Présidentielle 2027 : Faure « ravi » d’être candidat de la gauche, sans LFI

Olivier Faure a déclaré ce dimanche qu’il serait « ravi » d’être le candidat commun de la gauche non-mélenchoniste à l’élection présidentielle de 2027, tout en précisant ne pas avoir « pris de décision […] à ce stade » concernant sa candidature. Jean-Christophe Cambadélis a estimé qu’Olivier Faure n’avait « plus de majorité » au PS et que le parti traversait « la plus grande crise » depuis « les années 1960 ».


À un peu plus d’un an de l’élection présidentielle, la campagne suscite déjà de nombreuses discussions. Olivier Faure, premier secrétaire du Parti socialiste (PS), a exprimé ce dimanche son souhait d’être le candidat commun de la gauche hors de l’influence de Jean-Luc Mélenchon pour l’élection présidentielle de 2027. « Tout le monde aimerait l’être. Et donc si je l’étais, je serais ravi », a-t-il affirmé lors d’une interview conjointe sur franceinfo et France Inter, en partenariat avec Le Monde.

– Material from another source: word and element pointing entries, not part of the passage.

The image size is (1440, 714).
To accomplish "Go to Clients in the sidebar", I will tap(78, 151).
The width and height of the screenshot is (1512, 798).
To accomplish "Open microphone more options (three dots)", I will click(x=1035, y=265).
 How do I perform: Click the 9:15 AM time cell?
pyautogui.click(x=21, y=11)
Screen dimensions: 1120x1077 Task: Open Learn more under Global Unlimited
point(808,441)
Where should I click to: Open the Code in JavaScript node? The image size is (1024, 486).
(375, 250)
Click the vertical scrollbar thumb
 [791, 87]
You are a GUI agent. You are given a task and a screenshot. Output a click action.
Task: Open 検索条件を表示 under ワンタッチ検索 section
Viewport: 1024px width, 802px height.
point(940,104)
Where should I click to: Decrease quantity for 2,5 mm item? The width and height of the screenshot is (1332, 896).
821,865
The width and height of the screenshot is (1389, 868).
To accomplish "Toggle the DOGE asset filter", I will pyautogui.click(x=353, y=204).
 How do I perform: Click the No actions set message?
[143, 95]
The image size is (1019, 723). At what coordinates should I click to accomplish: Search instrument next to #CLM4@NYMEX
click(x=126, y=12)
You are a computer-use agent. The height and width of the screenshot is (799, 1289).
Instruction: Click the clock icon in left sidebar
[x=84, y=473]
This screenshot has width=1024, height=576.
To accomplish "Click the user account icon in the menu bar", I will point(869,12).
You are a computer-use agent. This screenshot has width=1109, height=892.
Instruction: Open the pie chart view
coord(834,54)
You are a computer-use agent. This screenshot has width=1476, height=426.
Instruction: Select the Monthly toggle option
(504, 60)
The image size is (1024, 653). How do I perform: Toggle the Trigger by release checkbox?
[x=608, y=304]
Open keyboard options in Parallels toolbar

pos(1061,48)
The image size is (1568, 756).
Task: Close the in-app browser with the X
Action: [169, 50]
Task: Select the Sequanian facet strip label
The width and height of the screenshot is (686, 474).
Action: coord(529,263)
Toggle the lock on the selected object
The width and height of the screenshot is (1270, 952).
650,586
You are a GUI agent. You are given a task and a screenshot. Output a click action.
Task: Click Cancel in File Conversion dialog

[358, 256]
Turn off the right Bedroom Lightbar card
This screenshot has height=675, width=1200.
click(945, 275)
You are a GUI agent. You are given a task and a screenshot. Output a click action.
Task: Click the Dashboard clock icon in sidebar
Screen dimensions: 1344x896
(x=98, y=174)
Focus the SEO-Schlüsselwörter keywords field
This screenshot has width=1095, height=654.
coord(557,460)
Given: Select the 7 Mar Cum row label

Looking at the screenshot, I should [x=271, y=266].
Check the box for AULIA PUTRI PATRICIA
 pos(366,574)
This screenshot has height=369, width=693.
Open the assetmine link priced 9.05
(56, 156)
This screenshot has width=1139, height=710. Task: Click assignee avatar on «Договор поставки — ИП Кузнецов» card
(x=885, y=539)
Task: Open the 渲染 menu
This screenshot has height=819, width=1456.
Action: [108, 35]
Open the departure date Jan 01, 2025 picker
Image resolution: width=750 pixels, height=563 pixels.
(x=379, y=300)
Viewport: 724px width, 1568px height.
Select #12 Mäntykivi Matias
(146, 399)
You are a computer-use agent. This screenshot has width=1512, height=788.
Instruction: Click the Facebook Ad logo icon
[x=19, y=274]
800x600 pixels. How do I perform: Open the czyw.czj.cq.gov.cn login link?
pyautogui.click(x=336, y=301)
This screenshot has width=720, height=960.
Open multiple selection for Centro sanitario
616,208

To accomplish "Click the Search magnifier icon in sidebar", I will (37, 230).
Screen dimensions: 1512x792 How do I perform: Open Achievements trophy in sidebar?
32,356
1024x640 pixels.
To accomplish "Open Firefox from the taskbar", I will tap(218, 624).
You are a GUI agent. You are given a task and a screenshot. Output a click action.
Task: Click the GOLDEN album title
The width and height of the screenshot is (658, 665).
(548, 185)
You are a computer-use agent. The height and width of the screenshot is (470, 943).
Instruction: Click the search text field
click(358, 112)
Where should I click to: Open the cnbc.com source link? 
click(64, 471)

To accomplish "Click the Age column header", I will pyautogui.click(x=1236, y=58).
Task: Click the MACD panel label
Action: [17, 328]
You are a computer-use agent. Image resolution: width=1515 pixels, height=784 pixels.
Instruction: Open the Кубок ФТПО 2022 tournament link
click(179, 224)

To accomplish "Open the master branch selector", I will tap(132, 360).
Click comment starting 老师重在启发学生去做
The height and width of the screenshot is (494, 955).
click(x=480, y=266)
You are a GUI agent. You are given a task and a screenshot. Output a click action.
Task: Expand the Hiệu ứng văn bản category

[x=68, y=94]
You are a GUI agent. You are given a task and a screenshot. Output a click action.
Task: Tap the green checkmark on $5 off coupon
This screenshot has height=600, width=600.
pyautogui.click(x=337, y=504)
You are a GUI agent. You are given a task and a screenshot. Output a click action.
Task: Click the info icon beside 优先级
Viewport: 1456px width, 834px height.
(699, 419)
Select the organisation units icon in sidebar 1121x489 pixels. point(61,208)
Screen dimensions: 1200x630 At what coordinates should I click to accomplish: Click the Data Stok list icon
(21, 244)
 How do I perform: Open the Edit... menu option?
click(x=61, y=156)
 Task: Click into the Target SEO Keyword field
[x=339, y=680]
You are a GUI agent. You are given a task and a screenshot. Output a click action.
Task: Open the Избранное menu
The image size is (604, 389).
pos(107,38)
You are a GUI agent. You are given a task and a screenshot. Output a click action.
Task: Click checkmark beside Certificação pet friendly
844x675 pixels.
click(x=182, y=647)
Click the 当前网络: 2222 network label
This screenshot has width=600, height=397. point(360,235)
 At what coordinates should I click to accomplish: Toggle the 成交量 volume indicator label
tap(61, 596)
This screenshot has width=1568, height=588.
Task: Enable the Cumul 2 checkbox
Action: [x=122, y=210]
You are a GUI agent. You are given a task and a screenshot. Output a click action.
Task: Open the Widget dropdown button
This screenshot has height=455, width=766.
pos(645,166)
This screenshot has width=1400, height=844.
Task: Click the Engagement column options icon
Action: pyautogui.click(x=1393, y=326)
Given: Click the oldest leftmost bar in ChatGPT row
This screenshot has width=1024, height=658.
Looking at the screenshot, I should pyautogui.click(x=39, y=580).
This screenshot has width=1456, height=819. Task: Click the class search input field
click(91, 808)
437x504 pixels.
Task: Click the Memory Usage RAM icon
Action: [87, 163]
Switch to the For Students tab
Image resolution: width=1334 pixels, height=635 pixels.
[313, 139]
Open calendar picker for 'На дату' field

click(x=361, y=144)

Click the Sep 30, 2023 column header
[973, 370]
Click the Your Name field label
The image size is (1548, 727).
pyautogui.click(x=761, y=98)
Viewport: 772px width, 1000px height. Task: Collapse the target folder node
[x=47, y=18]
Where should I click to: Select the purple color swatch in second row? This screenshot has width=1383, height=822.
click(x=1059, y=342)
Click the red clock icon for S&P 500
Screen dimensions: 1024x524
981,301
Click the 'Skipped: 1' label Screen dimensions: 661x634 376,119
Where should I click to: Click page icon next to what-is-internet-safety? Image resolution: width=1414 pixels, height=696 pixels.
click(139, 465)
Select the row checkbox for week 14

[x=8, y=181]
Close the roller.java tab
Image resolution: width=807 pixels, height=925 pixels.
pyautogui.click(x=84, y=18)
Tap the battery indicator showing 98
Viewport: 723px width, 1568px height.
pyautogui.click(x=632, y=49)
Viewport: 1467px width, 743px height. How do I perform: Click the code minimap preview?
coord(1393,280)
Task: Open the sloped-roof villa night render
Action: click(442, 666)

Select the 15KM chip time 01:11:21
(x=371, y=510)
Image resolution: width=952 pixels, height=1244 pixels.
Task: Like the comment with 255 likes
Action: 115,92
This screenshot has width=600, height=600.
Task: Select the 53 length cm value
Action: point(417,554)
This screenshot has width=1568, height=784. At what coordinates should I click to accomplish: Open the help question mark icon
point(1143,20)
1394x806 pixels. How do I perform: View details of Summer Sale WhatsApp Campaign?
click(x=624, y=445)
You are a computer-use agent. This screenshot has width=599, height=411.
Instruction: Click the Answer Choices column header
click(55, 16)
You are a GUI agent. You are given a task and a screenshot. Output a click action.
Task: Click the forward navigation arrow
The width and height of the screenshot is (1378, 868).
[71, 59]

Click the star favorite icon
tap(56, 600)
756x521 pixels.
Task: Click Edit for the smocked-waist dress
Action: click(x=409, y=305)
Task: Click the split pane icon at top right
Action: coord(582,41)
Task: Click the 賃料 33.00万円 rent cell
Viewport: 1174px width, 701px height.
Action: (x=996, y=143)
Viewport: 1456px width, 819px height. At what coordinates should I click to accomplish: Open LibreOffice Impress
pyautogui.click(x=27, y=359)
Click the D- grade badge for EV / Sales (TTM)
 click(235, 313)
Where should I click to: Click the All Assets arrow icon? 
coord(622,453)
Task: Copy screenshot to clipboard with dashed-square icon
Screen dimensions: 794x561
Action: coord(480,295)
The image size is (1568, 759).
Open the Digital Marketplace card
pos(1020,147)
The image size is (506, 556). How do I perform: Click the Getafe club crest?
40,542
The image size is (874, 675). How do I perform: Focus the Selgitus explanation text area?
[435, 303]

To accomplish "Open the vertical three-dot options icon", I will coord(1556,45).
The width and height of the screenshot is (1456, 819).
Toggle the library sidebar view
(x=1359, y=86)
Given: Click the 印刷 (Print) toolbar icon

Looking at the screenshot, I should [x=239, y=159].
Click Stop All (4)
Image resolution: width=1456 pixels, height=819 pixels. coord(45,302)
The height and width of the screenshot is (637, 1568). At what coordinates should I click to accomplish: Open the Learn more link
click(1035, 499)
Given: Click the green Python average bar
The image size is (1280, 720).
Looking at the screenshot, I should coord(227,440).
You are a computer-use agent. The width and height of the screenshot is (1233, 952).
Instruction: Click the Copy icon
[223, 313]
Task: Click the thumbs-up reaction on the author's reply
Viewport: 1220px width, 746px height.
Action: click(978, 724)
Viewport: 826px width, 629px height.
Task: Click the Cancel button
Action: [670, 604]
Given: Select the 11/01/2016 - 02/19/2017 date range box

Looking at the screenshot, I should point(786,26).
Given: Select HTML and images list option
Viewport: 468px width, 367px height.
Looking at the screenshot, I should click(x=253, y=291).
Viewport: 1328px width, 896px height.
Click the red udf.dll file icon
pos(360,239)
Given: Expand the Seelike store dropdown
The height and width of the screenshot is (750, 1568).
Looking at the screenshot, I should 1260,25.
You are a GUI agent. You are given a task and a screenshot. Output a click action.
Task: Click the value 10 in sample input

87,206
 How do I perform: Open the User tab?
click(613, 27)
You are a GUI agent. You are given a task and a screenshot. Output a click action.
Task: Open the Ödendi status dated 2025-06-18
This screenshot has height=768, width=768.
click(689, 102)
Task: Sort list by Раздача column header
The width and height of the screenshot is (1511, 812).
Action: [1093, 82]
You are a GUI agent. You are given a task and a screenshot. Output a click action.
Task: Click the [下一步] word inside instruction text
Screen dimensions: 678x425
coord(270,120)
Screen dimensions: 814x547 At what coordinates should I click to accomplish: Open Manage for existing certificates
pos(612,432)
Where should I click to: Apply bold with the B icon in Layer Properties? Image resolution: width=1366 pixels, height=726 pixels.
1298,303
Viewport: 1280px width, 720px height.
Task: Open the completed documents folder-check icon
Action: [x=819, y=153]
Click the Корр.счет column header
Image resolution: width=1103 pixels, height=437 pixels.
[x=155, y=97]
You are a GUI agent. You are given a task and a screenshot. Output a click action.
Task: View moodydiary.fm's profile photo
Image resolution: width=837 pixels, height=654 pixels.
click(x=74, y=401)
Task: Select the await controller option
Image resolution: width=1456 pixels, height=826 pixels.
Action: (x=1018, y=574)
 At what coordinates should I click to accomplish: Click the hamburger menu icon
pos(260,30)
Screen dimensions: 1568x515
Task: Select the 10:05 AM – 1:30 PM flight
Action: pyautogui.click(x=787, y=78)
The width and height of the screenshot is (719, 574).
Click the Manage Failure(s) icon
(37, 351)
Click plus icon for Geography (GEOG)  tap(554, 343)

Bien qu’il plaide pour l’organisation d’une primaire afin de désigner ce candidat, il a néanmoins précisé qu’il n’avait « pas pris de décision […] à ce stade » concernant sa propre candidature. Interrogé sur les tensions internes au PS, où il fait face à des contestations de certains cadres depuis les élections municipales de fin mars, Faure a regretté que « le problème du PS, c’est que c’est un peu le congrès permanent ». Il a ajouté que « les claquements de porte, le cinéma permanent, etc. Je pense que ça lasse tout le monde et même ça dégoûte ».

Passe d’armes avec Jean-Christophe Cambadélis

Lors d’une émission sur Radio J ce dimanche, l’ancien premier secrétaire Jean-Christophe Cambadélis a critiqué Olivier Faure, soutenant qu’il n’avait « plus de majorité » au sein du PS, traversant « la plus grande crise » depuis « les années 1960 ». Il a proposé qu’il démissionne ou qu’il organise un congrès, affirmant qu’il ne pouvait pas se maintenir « par artifice ». « C’est un service qu’il se rendrait à lui-même […] et qu’il rendrait aussi au Parti socialiste », a-t-il souligné.

En réponse, Olivier Faure a déclaré dans une interview qu’il était « assez stupéfait que celui qui a vendu Solférino », ancien siège du parti, et « qui a mis en état de quasi faillite le Parti socialiste, vienne aujourd’hui demander ma peau ». Les tensions entre les deux dirigeants sont désormais manifestes.